New US Govt Data Online

One of President Obama’s first statements after his inauguration contained a promise that the US government would become more open and transparent.  The President later instructed all Executive Branch departments to make at least three “high value” sets of data available online.  Now, as reported in an article at the Washington Post, the first installment of that delivery has been completed, to meet the deadline yesterday.

The new data sets, as well as a large number of existing ones, are all available at the government’s omnibus data Web site,  The site has a catalog of “raw” data sets, a collection of tools for working with some of the data, and a separate catalog of geographic and earth science data.  The new data sets are also listed in a separate section, called “Open Government Data Sets”.  (Unfortunately, the link to this in the graphic at the top of the home page seems to be broken at the moment; to access the list, just scroll down a bit until you see the text link in the right-hand column.)

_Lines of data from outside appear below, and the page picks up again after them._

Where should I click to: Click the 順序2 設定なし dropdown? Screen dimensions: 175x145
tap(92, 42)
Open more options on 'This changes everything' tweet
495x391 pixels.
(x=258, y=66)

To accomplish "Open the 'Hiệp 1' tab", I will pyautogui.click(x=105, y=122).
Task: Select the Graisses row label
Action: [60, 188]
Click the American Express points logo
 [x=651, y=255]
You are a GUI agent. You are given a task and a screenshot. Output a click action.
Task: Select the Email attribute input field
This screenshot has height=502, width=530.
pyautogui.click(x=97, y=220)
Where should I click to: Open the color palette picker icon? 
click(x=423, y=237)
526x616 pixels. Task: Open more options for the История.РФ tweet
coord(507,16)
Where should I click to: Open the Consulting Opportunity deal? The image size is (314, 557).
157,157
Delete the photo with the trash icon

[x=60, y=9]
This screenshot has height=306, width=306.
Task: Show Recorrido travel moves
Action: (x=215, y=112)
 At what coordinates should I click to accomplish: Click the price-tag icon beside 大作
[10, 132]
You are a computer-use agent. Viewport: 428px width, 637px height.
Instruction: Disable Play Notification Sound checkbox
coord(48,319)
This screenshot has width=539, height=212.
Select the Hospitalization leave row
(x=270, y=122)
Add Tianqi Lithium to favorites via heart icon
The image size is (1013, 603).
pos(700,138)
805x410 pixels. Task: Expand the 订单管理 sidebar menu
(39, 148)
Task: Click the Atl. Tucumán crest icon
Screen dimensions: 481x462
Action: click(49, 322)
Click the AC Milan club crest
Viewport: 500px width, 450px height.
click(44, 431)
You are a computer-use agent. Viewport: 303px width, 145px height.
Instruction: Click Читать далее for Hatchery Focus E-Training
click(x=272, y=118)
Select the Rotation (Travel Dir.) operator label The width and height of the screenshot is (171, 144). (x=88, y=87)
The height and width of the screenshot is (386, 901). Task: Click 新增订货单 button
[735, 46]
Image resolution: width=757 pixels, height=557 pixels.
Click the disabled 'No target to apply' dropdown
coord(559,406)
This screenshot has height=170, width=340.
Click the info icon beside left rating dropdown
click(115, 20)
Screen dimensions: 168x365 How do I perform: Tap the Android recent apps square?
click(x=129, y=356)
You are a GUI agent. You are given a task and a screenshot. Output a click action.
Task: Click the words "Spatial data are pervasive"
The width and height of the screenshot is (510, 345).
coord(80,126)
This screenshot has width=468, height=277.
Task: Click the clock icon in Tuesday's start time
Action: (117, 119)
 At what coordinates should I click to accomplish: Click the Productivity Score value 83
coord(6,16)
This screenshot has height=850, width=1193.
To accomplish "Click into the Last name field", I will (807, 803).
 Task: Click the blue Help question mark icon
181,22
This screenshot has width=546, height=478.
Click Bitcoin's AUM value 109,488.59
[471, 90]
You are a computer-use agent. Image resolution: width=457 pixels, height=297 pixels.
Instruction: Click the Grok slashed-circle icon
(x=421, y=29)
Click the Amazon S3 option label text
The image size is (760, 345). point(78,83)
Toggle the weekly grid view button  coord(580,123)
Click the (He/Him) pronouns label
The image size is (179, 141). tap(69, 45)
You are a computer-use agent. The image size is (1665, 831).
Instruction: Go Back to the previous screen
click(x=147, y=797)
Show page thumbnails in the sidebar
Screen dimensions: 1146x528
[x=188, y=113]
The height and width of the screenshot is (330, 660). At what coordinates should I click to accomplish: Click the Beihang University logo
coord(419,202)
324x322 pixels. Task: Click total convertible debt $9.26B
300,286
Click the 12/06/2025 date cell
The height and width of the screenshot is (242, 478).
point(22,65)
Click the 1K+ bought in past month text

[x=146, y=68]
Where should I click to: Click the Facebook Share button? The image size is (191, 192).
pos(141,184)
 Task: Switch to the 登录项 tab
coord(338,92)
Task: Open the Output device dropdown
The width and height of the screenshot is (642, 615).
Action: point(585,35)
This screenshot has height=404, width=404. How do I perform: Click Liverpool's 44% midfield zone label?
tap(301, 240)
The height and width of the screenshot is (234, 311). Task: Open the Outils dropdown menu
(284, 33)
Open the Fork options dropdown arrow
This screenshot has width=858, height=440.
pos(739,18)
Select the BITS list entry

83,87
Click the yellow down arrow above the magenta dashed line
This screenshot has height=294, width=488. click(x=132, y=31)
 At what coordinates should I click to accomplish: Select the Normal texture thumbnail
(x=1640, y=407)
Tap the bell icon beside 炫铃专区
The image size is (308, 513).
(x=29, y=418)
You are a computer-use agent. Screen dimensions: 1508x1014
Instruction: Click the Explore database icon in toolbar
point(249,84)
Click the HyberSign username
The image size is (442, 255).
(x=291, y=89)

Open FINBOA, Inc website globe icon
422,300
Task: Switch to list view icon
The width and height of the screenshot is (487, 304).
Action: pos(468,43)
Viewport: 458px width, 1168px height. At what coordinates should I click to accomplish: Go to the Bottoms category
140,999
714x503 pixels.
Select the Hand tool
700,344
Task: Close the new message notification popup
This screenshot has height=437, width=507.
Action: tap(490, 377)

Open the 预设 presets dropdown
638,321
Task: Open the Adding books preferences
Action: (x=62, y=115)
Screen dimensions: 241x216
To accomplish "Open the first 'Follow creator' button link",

As you might expect, the new data is very much a mixed bag.  There are some data sets that potentially could be very useful; for example (the descriptions are from the site):

  • MyPyramid Food Data provides information on the total calories; calories from solid fats, added sugars, and alcohol (extras); MyPyramid food group and subgroup amounts; and saturated fat content of over 1,000 commonly eaten foods with corresponding commonly used portion amounts.
  • The Medicare Part B National datasets are summarized by meaningful Health Care Common Procedure Coding/Current Procedural Terminology, (HCPC/CPT), code ranges. Each dataset displays the allowed services, allowed charges and payment amounts by HCPC/CPT codes and prominent modifiers.
  • To assist consumers purchasing new vehicles or replacement tires, NHTSA has rated more than 4,200 lines of tires, including most used on passenger cars, minivans, SUVs and light pickup trucks using a grading system known as the Uniform Tire Quality Grading System (UTQGS).

There are also some data sets that are probably of less general interest, like data from the Annual Survey of Jails, and the “census” of wild horses and burros.

Still, I think this is a very positive step.  I’ve observed before that making some data available online, even data that was theoretically public to begin with, has made life easier for some criminals.  At the very least we should be able to get access to the useful data, too.